De Laurentiis: "James e non solo, fidatevi. Mai creduto all'amore di Sarri...

Aurelio De Laurentis parla delle trattative per James Rodriguez, Manolas e Lozano. Il patron del Napoli si sofferma anche sul passaggio di Sarri alla Juve.



Il Napoli stringe i tempi per James Rodriguez, il colombiano ha ammesso pubblicamente che gli piacerebbe tornare a lavorare con Carlo Ancelotti, tecnico con il quale ha reso di più. Il presidente del Napoli lavora su più tavoli per allestire una squadra che sia protagonista in Italia e anche in coppa.

Manolas è in procinto di vestire l’azzurro, con il greco e Koulibaly il Napoli vanterebbe una delle difese più forti d’Europa. Le tratative in atto e il passaggio di Sarri alla Juventus sono state l’argomento della lunga intervista che Aurelio De Laurentiis a rilasciato al Corriere della Sera:

IL MERCATO DEL NAPOLI

“Mercato? I nomi sul tavolo sono tanti. Carlo mi ha chiesto James Rodriguez, proviamo ad accontentarlo. Lozano e Manolas sono delle trattative concrete, ma ci sono anche altri giocatori che seguiamo. Lasciateci lavorare, partiamo comunque da una buona base”.
MESSAGGIO AI NAPOLETANI

“Ai napoletani – ha aggiunto De Laurentiis – dico di fidarsi di chi finora non li ha mai traditi. Se ho pensato di lasciare Napoli? Ho avuto offerte importanti, non ho mai ceduto e resto perché ci credo. Magari un giorno… Ma lo lascerei solo ai miei figli”.



SARRI ALLA JUVE
Sarri traditore? Sono per la libertà, quindi rispetto la sua scelta. Ognuno fa quel che vuole ma si assume la responsabilità. Non ho mai creduto all’amore assoluto di Sarri e il tempo mi ha dato ragione.

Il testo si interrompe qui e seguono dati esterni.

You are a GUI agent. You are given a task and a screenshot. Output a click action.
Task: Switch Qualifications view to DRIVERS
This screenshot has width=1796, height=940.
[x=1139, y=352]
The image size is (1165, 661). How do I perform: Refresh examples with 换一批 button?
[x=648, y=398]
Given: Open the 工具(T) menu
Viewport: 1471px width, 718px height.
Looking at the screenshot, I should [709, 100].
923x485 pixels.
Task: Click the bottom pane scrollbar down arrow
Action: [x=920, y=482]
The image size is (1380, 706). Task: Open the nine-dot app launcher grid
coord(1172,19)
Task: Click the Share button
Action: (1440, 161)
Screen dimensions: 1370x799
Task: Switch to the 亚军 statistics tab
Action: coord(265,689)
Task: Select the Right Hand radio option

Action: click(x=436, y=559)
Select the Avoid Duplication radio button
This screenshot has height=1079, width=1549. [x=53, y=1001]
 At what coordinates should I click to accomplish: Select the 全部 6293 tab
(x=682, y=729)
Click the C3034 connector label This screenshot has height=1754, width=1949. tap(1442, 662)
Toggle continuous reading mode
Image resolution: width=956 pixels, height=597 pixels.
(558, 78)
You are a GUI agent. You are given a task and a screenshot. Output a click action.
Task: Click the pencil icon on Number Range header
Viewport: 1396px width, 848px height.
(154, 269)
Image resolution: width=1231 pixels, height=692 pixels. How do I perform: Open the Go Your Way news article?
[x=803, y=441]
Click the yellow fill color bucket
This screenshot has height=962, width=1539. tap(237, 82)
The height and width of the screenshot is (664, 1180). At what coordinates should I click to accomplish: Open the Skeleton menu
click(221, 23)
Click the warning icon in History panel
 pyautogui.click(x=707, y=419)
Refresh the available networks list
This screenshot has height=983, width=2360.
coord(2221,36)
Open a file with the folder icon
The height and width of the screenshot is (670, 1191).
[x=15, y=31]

Ripeto spesso che sono per la monogamia, credo nel matrimonio e del resto sono a Napoli da 15 anni, nonostante una parte della tifoseria abbia provato ad ostacolarmi. I litigi ci stanno, l’importante è restare fedeli alla causa e all’amore per i colori azzurri. La mia fu un scelta di cuore e resta tale. Maurizio avrà bisogno di tempo, l’ambiente dovrà concederglielo”.